Studio album by Bilal
- Released: June 30, 2015
- Genre: Soul; R&B; neo soul; hip hop soul; funk; psychedelic soul;
- Length: 38:28
- Label: eOne
- Producer: Adrian Younge

Bilal chronology
| A Love Surreal (2013) | In Another Life (2015) | Voyage-19 (2020) |

= In Another Life (album) =

In Another Life is the fourth studio album by American singer and songwriter Bilal. It was released on June 30, 2015, by Entertainment One. Bilal recorded much of In Another Life with producer and songwriter Adrian Younge, who played most of the instruments on the album. Its cover art was designed by visual artist Angelbert Metoyer.

== Release and reception ==

In Another Life was released by Entertainment One on June 30, 2015, to generally positive reviews from critics. At Metacritic, which assigns a normalized rating out of 100 to reviews from mainstream publications, the album received an average score of 78, based on 8 reviews. Album of the Year, another aggregate website, gave it a 74 out of 100, which ranked it 11th among psychedelic soul albums featured on the website.

PopMatters critic John Paul hailed In Another Life as "a stone cold soul classic" and said it would prove to be perhaps "one of, if not the best R&B albums of the year". He applauded Bilal and Younge's retrofuturist approach to 1970s funk and soul on a wildly eclectic and "vital document from two of the most gifted, albeit idiosyncratic, performers R&B currently has to offer". AllMusic's Andy Kellman called In Another Life a hip hop soul high point and hailed Bilal as still "one of the most dynamic and progressive vocalists in contemporary music". In The Sydney Morning Herald, Paris Pompor categorized the album as neo soul while declaring the songwriting could be the best of the singer's career. Kristofer Lenz from Consequence of Sound was less impressed by the record, believing Younge's unrefined analog production had yielded mixed results. On songs such as "Star Now" and "Lunatic", "some instruments feel too high in the mix, typically the drums, and the ensuing chaos threatens to consume the rest", Lenz lamented. At the end of 2015, In Another Life was ranked number 13 on Rolling Stone magazine's list of the year's best R&B albums.

# Requirements
Rewrite the stretch of the album article from "In Another Life was released" through "on the website.", swapping "critics" for "reviewers". The entries that come after the album article are separate material and unrelated to it.

# Given records
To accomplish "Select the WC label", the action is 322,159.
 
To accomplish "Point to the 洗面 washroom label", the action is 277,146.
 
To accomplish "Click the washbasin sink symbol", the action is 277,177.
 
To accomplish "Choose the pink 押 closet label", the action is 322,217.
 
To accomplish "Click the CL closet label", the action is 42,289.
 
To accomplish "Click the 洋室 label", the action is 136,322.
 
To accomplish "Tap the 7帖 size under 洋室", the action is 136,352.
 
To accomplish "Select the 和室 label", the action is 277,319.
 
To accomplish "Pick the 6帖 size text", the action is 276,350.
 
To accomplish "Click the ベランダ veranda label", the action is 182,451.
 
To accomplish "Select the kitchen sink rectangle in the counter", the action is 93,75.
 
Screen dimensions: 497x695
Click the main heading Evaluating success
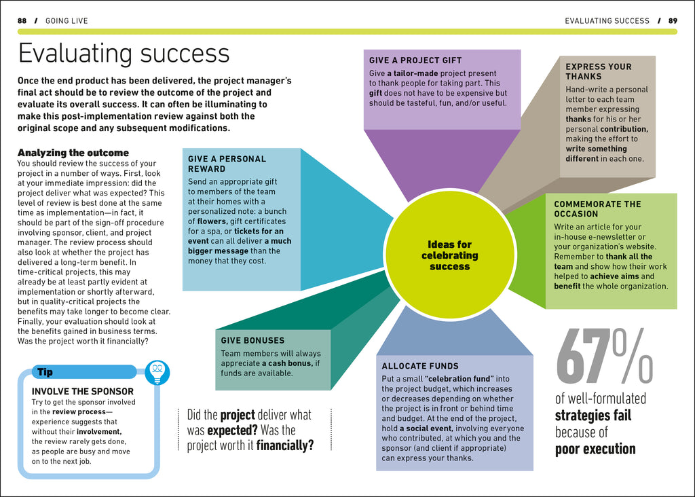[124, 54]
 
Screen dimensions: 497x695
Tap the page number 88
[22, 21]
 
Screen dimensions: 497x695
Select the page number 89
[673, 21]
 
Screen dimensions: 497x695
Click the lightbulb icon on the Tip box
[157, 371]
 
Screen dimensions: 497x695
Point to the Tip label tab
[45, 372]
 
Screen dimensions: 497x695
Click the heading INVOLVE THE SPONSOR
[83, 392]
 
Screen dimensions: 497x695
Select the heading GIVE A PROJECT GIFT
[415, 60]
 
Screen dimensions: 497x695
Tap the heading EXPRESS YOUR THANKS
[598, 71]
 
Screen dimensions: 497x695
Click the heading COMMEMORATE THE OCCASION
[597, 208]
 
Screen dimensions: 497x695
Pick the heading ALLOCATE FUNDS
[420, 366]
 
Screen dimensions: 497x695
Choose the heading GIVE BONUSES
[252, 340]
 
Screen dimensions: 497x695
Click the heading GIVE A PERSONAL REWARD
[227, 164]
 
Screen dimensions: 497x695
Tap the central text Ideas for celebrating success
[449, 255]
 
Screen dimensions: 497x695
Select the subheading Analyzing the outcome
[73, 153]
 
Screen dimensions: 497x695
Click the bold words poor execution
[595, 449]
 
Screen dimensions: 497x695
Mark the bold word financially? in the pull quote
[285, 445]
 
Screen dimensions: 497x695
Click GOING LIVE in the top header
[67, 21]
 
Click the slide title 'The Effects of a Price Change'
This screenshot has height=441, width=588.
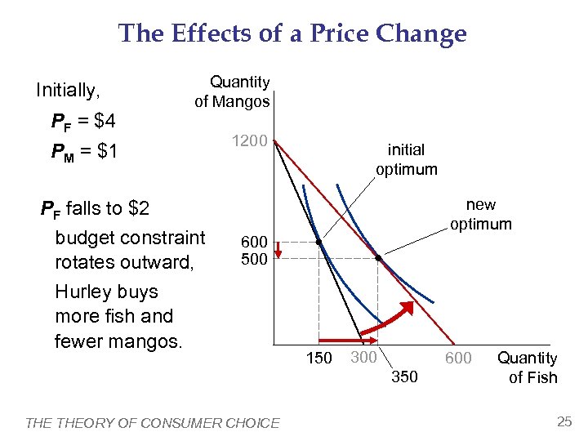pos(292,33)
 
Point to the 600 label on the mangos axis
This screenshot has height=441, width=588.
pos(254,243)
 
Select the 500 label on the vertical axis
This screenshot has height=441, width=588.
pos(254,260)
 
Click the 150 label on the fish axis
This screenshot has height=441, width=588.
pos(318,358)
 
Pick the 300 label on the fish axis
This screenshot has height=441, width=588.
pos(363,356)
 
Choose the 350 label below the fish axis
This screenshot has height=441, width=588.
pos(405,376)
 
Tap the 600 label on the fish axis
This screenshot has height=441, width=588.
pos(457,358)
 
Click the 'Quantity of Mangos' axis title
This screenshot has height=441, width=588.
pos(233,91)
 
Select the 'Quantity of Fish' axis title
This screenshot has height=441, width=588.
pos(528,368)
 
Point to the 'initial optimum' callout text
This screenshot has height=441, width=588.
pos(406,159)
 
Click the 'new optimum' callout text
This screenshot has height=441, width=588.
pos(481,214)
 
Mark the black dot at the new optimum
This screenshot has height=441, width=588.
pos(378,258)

---

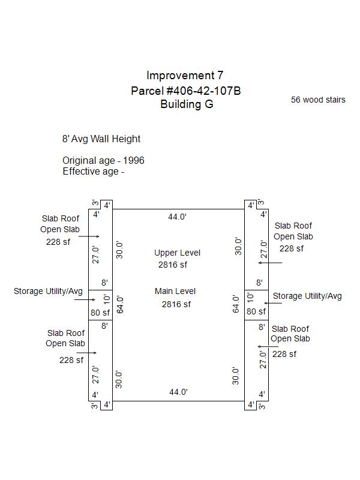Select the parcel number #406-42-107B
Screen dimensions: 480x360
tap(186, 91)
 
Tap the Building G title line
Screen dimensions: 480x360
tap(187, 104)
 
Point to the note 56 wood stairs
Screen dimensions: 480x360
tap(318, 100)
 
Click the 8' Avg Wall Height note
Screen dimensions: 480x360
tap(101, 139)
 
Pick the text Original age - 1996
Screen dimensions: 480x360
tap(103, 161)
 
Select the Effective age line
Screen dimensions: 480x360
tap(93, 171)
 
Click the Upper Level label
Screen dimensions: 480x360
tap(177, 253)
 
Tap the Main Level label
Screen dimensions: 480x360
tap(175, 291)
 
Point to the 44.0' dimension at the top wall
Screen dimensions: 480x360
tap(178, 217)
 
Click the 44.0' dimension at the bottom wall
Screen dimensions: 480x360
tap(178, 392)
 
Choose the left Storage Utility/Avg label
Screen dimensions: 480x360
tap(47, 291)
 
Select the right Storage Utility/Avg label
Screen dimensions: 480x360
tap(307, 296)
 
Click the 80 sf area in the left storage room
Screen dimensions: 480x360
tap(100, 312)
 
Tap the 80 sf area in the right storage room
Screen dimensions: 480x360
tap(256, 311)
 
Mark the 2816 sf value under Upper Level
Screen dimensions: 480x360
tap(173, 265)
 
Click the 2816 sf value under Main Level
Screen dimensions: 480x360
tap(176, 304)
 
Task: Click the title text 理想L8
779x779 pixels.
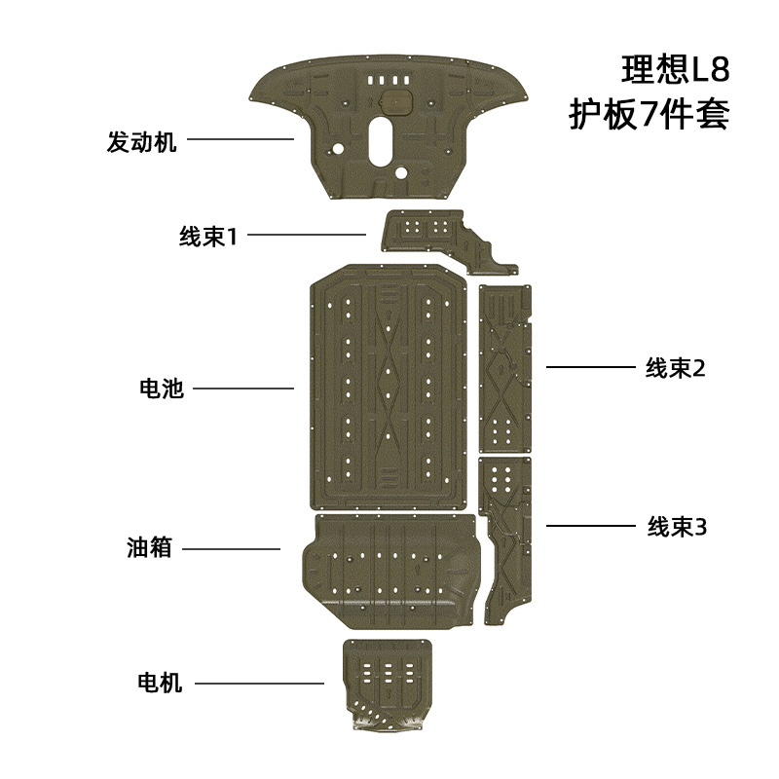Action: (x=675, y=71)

# Full answer
In Another Life was released by Entertainment One on June 30, 2015, to generally positive reviews from reviewers. At Metacritic, which assigns a normalized rating out of 100 to reviews from mainstream publications, the album received an average score of 78, based on 8 reviews. Album of the Year, another aggregate website, gave it a 74 out of 100, which ranked it 11th among psychedelic soul albums featured on the website.